▸ Directions
Rewrite the material below with every "Viewport" changed to "Window size". Keep everything else the same.

▸ Dataset excerpt
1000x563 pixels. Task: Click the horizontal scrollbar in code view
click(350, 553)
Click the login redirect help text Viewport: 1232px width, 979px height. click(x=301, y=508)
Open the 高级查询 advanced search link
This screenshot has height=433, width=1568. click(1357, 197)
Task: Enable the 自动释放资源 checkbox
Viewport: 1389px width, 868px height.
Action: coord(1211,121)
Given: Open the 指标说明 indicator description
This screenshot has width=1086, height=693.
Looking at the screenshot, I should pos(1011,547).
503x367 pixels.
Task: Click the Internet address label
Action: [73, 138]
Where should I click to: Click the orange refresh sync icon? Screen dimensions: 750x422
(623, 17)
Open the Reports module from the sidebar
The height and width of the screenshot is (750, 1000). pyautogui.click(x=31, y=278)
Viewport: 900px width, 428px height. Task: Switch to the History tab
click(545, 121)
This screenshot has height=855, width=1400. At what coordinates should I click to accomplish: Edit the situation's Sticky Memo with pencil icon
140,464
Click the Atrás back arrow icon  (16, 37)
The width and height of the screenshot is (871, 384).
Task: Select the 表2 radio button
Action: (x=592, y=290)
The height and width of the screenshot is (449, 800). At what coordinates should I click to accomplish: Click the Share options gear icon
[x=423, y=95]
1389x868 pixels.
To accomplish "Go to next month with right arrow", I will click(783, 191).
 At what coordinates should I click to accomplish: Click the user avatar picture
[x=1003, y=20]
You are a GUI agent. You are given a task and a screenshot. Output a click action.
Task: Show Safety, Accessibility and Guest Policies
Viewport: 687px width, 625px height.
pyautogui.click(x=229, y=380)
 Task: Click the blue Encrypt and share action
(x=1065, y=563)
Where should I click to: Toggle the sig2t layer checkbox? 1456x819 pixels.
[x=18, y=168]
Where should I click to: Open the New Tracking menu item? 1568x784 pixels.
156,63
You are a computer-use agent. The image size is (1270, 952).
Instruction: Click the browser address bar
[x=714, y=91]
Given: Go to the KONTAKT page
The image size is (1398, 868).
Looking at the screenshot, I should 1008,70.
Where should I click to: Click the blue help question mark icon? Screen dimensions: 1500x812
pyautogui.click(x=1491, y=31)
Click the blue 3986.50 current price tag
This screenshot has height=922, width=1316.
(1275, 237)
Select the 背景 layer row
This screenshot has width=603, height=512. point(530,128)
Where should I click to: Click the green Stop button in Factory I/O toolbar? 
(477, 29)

▸ Solved problem
1000x563 pixels. Task: Click the horizontal scrollbar in code view
click(350, 553)
Click the login redirect help text Window size: 1232px width, 979px height. click(x=301, y=508)
Open the 高级查询 advanced search link
This screenshot has height=433, width=1568. click(1357, 197)
Task: Enable the 自动释放资源 checkbox
Window size: 1389px width, 868px height.
Action: coord(1211,121)
Given: Open the 指标说明 indicator description
This screenshot has width=1086, height=693.
Looking at the screenshot, I should pos(1011,547).
503x367 pixels.
Task: Click the Internet address label
Action: [73, 138]
Where should I click to: Click the orange refresh sync icon? Screen dimensions: 750x422
(623, 17)
Open the Reports module from the sidebar
The height and width of the screenshot is (750, 1000). pyautogui.click(x=31, y=278)
Window size: 900px width, 428px height. Task: Switch to the History tab
click(545, 121)
This screenshot has height=855, width=1400. At what coordinates should I click to accomplish: Edit the situation's Sticky Memo with pencil icon
140,464
Click the Atrás back arrow icon  (16, 37)
The width and height of the screenshot is (871, 384).
Task: Select the 表2 radio button
Action: (x=592, y=290)
The height and width of the screenshot is (449, 800). At what coordinates should I click to accomplish: Click the Share options gear icon
[x=423, y=95]
1389x868 pixels.
To accomplish "Go to next month with right arrow", I will click(783, 191).
 At what coordinates should I click to accomplish: Click the user avatar picture
[x=1003, y=20]
You are a GUI agent. You are given a task and a screenshot. Output a click action.
Task: Show Safety, Accessibility and Guest Policies
Window size: 687px width, 625px height.
pyautogui.click(x=229, y=380)
 Task: Click the blue Encrypt and share action
(x=1065, y=563)
Where should I click to: Toggle the sig2t layer checkbox? 1456x819 pixels.
[x=18, y=168]
Where should I click to: Open the New Tracking menu item? 1568x784 pixels.
156,63
You are a computer-use agent. The image size is (1270, 952).
Instruction: Click the browser address bar
[x=714, y=91]
Given: Go to the KONTAKT page
The image size is (1398, 868).
Looking at the screenshot, I should 1008,70.
Where should I click to: Click the blue help question mark icon? Screen dimensions: 1500x812
pyautogui.click(x=1491, y=31)
Click the blue 3986.50 current price tag
This screenshot has height=922, width=1316.
(1275, 237)
Select the 背景 layer row
This screenshot has width=603, height=512. point(530,128)
Where should I click to: Click the green Stop button in Factory I/O toolbar? 
(477, 29)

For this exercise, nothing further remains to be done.